• _USING THE INFORMATION_:
1. In the uranium deposits passage, which rock unit contains all the known occurrences of uranium minerals in the quadrangle?
2. In the uranium deposits passage, shorten the paragraph beginning "The Jewel Cave SW quadrangle is on the northwest fringe" and keep its main facts.
3. Reproduce the uranium deposits passage word for word from "The Jewel Cave SW quadrangle is" up to and including "Inyan Kara Group.".

• _SUPPLIED PASSAGE_:
+ + +
USGS Logo Geological Survey Bulletin 1063—G
Geology of the Jewel Cave SW Quadrangle, Custer County, South Dakota

URANIUM DEPOSITS

The Jewel Cave SW quadrangle is on the northwest fringe of the Edgemont mining district. Several small uranium deposits and a few radioactivity anomalies are known in the quadrangle, but no large economic deposits have been found. The known occurrences of uranium minerals are all within the Inyan Kara Group.

In the Chilson Member, the S1 sandstone contains secondary yellow uranium minerals at two places: in the NE1/4 sec. 19, T. 6 S., R. 2 E., and in the NE1/4 sec. 9, T. 6 S., R. 1 E. At the first of these localities the S3 sandstone is about 20 feet thick and consists of thin beds of sandstone separated by carbonaceous mudstone. No ore has been produced from this occurrence. At the second locality the S1 sandstone is 80 feet thick and consists of massive, intricately channeled sandstone having irregular pods and lenses of carbonaceous siltstone and clay galls. Yellow uranium minerals occur as disseminations in the sandstone, and the sandstone contains irregular areas that are stained purplish red by hematite, which forms a thin coating on the sand grains. This second occurrence has been prospected by rim cuts and drilling, but concentrations of uranium minerals were so small and scattered that no mining has been attempted.
+ + +
• _Collected data_:
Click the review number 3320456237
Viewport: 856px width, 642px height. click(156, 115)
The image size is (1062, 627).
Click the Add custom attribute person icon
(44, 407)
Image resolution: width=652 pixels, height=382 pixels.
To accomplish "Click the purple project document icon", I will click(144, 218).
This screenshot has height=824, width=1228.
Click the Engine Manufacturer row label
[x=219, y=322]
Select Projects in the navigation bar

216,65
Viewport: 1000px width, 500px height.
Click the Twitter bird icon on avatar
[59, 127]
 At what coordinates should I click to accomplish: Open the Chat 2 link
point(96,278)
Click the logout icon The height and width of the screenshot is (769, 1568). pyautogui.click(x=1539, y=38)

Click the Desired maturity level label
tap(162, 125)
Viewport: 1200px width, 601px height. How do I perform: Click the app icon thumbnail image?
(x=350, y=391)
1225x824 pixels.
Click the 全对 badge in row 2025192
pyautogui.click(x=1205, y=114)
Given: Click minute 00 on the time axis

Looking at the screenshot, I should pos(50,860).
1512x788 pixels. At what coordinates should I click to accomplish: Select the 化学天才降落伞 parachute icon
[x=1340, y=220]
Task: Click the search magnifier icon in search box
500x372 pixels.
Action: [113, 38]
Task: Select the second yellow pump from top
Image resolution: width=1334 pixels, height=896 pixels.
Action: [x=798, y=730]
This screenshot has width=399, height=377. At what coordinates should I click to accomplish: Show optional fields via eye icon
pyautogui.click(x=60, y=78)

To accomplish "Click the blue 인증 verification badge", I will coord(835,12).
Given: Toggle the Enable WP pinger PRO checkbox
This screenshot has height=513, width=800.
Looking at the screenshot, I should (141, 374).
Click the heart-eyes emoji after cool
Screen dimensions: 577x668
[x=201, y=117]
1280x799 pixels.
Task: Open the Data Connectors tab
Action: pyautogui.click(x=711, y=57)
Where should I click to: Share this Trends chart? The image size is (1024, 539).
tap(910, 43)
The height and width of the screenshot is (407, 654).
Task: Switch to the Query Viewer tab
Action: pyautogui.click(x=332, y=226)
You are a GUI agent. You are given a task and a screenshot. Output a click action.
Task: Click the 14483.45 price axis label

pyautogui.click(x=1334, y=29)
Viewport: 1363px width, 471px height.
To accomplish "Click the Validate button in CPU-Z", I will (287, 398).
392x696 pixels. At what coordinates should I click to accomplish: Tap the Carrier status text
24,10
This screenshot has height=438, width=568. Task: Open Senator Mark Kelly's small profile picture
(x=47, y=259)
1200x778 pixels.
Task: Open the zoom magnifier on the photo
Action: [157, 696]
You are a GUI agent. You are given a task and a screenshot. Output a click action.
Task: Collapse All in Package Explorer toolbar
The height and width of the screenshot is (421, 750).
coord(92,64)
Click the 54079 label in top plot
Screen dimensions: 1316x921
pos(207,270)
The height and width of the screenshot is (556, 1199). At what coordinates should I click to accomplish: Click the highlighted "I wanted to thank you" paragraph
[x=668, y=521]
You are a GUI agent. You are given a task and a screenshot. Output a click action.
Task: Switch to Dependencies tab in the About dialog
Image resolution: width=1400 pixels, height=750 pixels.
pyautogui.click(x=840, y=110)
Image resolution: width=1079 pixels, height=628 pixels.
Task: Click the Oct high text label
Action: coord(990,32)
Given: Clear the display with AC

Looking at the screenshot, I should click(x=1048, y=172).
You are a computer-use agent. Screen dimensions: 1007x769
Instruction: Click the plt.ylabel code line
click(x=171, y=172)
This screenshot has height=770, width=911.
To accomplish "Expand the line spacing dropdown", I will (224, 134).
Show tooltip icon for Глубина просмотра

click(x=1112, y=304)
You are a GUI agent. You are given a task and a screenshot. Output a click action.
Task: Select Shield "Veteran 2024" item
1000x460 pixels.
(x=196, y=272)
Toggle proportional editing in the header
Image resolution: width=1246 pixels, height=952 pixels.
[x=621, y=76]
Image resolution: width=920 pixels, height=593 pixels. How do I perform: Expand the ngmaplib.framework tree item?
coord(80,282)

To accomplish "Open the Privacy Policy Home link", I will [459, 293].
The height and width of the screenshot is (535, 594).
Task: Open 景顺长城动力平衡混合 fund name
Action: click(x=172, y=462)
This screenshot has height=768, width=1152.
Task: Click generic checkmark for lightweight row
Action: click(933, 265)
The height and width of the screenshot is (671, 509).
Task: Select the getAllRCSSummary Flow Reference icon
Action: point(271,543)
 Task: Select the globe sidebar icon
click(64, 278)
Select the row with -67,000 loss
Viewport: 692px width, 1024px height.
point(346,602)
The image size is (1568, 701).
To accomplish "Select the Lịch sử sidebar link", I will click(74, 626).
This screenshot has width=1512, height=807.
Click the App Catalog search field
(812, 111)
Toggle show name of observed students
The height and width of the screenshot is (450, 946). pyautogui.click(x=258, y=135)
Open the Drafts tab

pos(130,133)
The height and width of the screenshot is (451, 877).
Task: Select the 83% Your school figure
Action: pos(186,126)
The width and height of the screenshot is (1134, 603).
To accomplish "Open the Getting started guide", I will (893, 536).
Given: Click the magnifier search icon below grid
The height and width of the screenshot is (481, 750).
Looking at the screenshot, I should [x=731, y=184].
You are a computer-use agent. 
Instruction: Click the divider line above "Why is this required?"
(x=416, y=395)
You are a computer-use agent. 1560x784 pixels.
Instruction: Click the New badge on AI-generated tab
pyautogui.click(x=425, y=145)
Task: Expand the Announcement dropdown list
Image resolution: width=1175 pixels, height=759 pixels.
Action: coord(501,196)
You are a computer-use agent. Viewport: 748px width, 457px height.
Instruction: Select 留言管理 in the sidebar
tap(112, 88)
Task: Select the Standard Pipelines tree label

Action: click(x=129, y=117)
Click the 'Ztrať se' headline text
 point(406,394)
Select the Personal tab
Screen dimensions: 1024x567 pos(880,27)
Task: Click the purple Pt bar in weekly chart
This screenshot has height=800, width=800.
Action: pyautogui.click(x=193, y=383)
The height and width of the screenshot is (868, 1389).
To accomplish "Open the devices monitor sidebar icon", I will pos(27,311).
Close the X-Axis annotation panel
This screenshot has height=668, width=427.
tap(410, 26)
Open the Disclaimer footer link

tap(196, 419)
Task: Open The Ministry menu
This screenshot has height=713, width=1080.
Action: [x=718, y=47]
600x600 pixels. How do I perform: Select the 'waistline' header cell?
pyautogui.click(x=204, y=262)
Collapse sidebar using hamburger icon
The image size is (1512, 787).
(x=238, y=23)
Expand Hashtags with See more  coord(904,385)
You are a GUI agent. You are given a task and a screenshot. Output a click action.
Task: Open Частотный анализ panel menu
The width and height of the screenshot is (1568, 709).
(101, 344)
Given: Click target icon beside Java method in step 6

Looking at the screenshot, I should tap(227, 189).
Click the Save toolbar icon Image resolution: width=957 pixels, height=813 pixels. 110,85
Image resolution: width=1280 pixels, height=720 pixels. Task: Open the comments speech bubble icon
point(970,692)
+ + +
• _LIST OF ANSWERS_:
1. The Inyan Kara Group.

2. The Jewel Cave SW quadrangle sits on the northwest fringe of the Edgemont mining district. It has several small uranium deposits and a few radioactivity anomalies but no large economic deposits. All known uranium minerals there lie within the Inyan Kara Group.

3.
The Jewel Cave SW quadrangle is on the northwest fringe of the Edgemont mining district. Several small uranium deposits and a few radioactivity anomalies are known in the quadrangle, but no large economic deposits have been found. The known occurrences of uranium minerals are all within the Inyan Kara Group.